Collected data entries
---+---

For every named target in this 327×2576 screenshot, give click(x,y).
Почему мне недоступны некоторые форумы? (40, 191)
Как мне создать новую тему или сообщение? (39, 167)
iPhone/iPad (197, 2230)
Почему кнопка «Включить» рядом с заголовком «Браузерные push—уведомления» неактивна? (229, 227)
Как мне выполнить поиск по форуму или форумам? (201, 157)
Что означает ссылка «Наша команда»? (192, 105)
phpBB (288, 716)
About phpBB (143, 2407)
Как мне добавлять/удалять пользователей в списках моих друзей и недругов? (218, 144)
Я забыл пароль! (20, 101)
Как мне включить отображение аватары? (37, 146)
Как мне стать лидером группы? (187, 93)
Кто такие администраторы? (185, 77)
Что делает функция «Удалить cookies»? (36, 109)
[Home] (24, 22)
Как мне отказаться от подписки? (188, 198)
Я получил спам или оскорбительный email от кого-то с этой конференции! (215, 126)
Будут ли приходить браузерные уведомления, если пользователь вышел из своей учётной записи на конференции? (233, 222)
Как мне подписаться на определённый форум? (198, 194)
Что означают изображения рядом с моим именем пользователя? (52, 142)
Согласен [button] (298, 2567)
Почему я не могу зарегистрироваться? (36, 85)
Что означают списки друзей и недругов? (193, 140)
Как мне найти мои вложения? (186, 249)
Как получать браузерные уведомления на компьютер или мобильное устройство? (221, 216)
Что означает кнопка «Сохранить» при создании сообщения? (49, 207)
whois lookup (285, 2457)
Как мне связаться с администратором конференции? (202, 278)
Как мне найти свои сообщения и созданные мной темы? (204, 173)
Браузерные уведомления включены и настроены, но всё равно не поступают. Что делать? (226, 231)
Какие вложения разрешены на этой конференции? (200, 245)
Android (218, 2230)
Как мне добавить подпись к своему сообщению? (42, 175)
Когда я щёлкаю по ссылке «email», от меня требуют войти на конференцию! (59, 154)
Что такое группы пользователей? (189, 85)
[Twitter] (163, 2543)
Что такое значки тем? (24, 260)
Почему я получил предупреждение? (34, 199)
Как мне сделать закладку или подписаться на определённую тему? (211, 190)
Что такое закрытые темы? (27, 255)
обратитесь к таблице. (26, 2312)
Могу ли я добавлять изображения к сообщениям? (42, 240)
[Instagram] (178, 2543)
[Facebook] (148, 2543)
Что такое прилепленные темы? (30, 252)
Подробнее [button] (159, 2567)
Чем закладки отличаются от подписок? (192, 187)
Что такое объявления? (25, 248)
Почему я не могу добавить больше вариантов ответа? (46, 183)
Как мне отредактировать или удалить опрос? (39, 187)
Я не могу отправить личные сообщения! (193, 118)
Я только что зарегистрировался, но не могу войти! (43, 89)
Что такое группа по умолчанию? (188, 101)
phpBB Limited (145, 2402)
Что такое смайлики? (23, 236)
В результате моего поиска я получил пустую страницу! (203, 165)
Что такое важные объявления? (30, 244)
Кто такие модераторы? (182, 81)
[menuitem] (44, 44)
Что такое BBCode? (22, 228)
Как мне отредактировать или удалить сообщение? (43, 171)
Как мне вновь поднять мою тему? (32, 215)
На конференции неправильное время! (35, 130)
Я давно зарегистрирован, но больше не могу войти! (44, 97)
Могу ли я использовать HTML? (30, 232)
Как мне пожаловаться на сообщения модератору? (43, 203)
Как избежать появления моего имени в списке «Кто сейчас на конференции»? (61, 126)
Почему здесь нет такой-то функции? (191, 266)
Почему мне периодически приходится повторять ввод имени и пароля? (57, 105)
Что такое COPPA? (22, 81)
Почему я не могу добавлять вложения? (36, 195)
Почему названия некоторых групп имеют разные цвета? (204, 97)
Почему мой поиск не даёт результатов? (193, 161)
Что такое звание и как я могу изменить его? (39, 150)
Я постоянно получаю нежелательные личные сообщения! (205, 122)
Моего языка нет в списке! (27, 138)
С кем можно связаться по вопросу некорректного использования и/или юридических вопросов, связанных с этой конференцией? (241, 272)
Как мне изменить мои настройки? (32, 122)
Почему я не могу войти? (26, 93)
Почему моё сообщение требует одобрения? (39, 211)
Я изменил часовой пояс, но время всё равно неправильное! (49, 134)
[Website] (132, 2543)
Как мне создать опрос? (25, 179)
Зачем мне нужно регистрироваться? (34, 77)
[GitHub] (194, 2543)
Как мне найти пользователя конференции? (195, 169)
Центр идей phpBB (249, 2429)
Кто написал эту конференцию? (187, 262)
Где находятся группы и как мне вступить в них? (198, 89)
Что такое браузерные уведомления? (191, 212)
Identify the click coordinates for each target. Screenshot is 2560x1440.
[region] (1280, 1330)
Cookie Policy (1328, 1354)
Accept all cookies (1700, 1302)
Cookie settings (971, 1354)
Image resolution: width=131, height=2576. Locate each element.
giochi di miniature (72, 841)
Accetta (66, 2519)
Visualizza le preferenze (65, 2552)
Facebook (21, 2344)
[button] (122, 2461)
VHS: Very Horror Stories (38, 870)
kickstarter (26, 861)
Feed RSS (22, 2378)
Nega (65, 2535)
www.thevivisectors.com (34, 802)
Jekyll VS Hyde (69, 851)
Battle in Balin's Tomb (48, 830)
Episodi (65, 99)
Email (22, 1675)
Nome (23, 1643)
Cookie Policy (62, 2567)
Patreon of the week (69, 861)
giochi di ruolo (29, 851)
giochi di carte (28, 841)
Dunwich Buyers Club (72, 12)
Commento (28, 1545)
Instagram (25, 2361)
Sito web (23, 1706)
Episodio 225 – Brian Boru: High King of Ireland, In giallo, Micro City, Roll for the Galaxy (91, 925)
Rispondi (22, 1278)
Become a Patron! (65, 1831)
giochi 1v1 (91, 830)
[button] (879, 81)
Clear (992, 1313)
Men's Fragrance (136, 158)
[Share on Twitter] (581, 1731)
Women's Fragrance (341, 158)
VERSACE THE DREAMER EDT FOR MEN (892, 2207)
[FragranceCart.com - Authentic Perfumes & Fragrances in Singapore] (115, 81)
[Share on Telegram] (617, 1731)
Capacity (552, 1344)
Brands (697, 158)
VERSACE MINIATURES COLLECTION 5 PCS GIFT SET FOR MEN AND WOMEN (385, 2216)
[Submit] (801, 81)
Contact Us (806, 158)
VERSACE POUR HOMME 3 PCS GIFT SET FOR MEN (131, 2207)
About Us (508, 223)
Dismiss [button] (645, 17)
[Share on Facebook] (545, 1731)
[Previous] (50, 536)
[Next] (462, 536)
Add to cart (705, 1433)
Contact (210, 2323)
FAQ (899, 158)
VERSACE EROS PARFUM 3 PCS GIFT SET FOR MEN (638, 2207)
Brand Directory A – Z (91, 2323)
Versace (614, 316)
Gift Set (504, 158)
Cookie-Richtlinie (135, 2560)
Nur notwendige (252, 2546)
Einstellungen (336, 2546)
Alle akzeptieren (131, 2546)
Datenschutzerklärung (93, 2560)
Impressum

---+---

#### Requirement
Go through the records above and set each one down exactly, please.

#### Result for this exercise
For every named target in this 327×2576 screenshot, give click(x,y).
Почему мне недоступны некоторые форумы? (40, 191)
Как мне создать новую тему или сообщение? (39, 167)
iPhone/iPad (197, 2230)
Почему кнопка «Включить» рядом с заголовком «Браузерные push—уведомления» неактивна? (229, 227)
Как мне выполнить поиск по форуму или форумам? (201, 157)
Что означает ссылка «Наша команда»? (192, 105)
phpBB (288, 716)
About phpBB (143, 2407)
Как мне добавлять/удалять пользователей в списках моих друзей и недругов? (218, 144)
Я забыл пароль! (20, 101)
Как мне включить отображение аватары? (37, 146)
Как мне стать лидером группы? (187, 93)
Кто такие администраторы? (185, 77)
Что делает функция «Удалить cookies»? (36, 109)
[Home] (24, 22)
Как мне отказаться от подписки? (188, 198)
Я получил спам или оскорбительный email от кого-то с этой конференции! (215, 126)
Будут ли приходить браузерные уведомления, если пользователь вышел из своей учётной записи на конференции? (233, 222)
Как мне подписаться на определённый форум? (198, 194)
Что означают изображения рядом с моим именем пользователя? (52, 142)
Согласен [button] (298, 2567)
Почему я не могу зарегистрироваться? (36, 85)
Что означают списки друзей и недругов? (193, 140)
Как мне найти мои вложения? (186, 249)
Как получать браузерные уведомления на компьютер или мобильное устройство? (221, 216)
Что означает кнопка «Сохранить» при создании сообщения? (49, 207)
whois lookup (285, 2457)
Как мне связаться с администратором конференции? (202, 278)
Как мне найти свои сообщения и созданные мной темы? (204, 173)
Браузерные уведомления включены и настроены, но всё равно не поступают. Что делать? (226, 231)
Какие вложения разрешены на этой конференции? (200, 245)
Android (218, 2230)
Как мне добавить подпись к своему сообщению? (42, 175)
Когда я щёлкаю по ссылке «email», от меня требуют войти на конференцию! (59, 154)
Что такое группы пользователей? (189, 85)
[Twitter] (163, 2543)
Что такое значки тем? (24, 260)
Почему я получил предупреждение? (34, 199)
Как мне сделать закладку или подписаться на определённую тему? (211, 190)
Что такое закрытые темы? (27, 255)
обратитесь к таблице. (26, 2312)
Могу ли я добавлять изображения к сообщениям? (42, 240)
[Instagram] (178, 2543)
[Facebook] (148, 2543)
Что такое прилепленные темы? (30, 252)
Подробнее [button] (159, 2567)
Чем закладки отличаются от подписок? (192, 187)
Что такое объявления? (25, 248)
Почему я не могу добавить больше вариантов ответа? (46, 183)
Как мне отредактировать или удалить опрос? (39, 187)
Я не могу отправить личные сообщения! (193, 118)
Я только что зарегистрировался, но не могу войти! (43, 89)
Что такое группа по умолчанию? (188, 101)
phpBB Limited (145, 2402)
Что такое смайлики? (23, 236)
В результате моего поиска я получил пустую страницу! (203, 165)
Что такое важные объявления? (30, 244)
Кто такие модераторы? (182, 81)
[menuitem] (44, 44)
Что такое BBCode? (22, 228)
Как мне отредактировать или удалить сообщение? (43, 171)
Как мне вновь поднять мою тему? (32, 215)
На конференции неправильное время! (35, 130)
Я давно зарегистрирован, но больше не могу войти! (44, 97)
Могу ли я использовать HTML? (30, 232)
Как мне пожаловаться на сообщения модератору? (43, 203)
Как избежать появления моего имени в списке «Кто сейчас на конференции»? (61, 126)
Почему здесь нет такой-то функции? (191, 266)
Почему мне периодически приходится повторять ввод имени и пароля? (57, 105)
Что такое COPPA? (22, 81)
Почему я не могу добавлять вложения? (36, 195)
Почему названия некоторых групп имеют разные цвета? (204, 97)
Почему мой поиск не даёт результатов? (193, 161)
Что такое звание и как я могу изменить его? (39, 150)
Я постоянно получаю нежелательные личные сообщения! (205, 122)
Моего языка нет в списке! (27, 138)
С кем можно связаться по вопросу некорректного использования и/или юридических вопросов, связанных с этой конференцией? (241, 272)
Как мне изменить мои настройки? (32, 122)
Почему я не могу войти? (26, 93)
Почему моё сообщение требует одобрения? (39, 211)
Я изменил часовой пояс, но время всё равно неправильное! (49, 134)
[Website] (132, 2543)
Как мне создать опрос? (25, 179)
Зачем мне нужно регистрироваться? (34, 77)
[GitHub] (194, 2543)
Как мне найти пользователя конференции? (195, 169)
Центр идей phpBB (249, 2429)
Кто написал эту конференцию? (187, 262)
Где находятся группы и как мне вступить в них? (198, 89)
Что такое браузерные уведомления? (191, 212)
Identify the click coordinates for each target. Screenshot is 2560x1440.
[region] (1280, 1330)
Cookie Policy (1328, 1354)
Accept all cookies (1700, 1302)
Cookie settings (971, 1354)
Image resolution: width=131, height=2576. Locate each element.
giochi di miniature (72, 841)
Accetta (66, 2519)
Visualizza le preferenze (65, 2552)
Facebook (21, 2344)
[button] (122, 2461)
VHS: Very Horror Stories (38, 870)
kickstarter (26, 861)
Feed RSS (22, 2378)
Nega (65, 2535)
www.thevivisectors.com (34, 802)
Jekyll VS Hyde (69, 851)
Battle in Balin's Tomb (48, 830)
Episodi (65, 99)
Email (22, 1675)
Nome (23, 1643)
Cookie Policy (62, 2567)
Patreon of the week (69, 861)
giochi di ruolo (29, 851)
giochi di carte (28, 841)
Dunwich Buyers Club (72, 12)
Commento (28, 1545)
Instagram (25, 2361)
Sito web (23, 1706)
Episodio 225 – Brian Boru: High King of Ireland, In giallo, Micro City, Roll for the Galaxy (91, 925)
Rispondi (22, 1278)
Become a Patron! (65, 1831)
giochi 1v1 (91, 830)
[button] (879, 81)
Clear (992, 1313)
Men's Fragrance (136, 158)
[Share on Twitter] (581, 1731)
Women's Fragrance (341, 158)
VERSACE THE DREAMER EDT FOR MEN (892, 2207)
[FragranceCart.com - Authentic Perfumes & Fragrances in Singapore] (115, 81)
[Share on Telegram] (617, 1731)
Capacity (552, 1344)
Brands (697, 158)
VERSACE MINIATURES COLLECTION 5 PCS GIFT SET FOR MEN AND WOMEN (385, 2216)
[Submit] (801, 81)
Contact Us (806, 158)
VERSACE POUR HOMME 3 PCS GIFT SET FOR MEN (131, 2207)
About Us (508, 223)
Dismiss [button] (645, 17)
[Share on Facebook] (545, 1731)
[Previous] (50, 536)
[Next] (462, 536)
Add to cart (705, 1433)
Contact (210, 2323)
FAQ (899, 158)
VERSACE EROS PARFUM 3 PCS GIFT SET FOR MEN (638, 2207)
Brand Directory A – Z (91, 2323)
Versace (614, 316)
Gift Set (504, 158)
Cookie-Richtlinie (135, 2560)
Nur notwendige (252, 2546)
Einstellungen (336, 2546)
Alle akzeptieren (131, 2546)
Datenschutzerklärung (93, 2560)
Impressum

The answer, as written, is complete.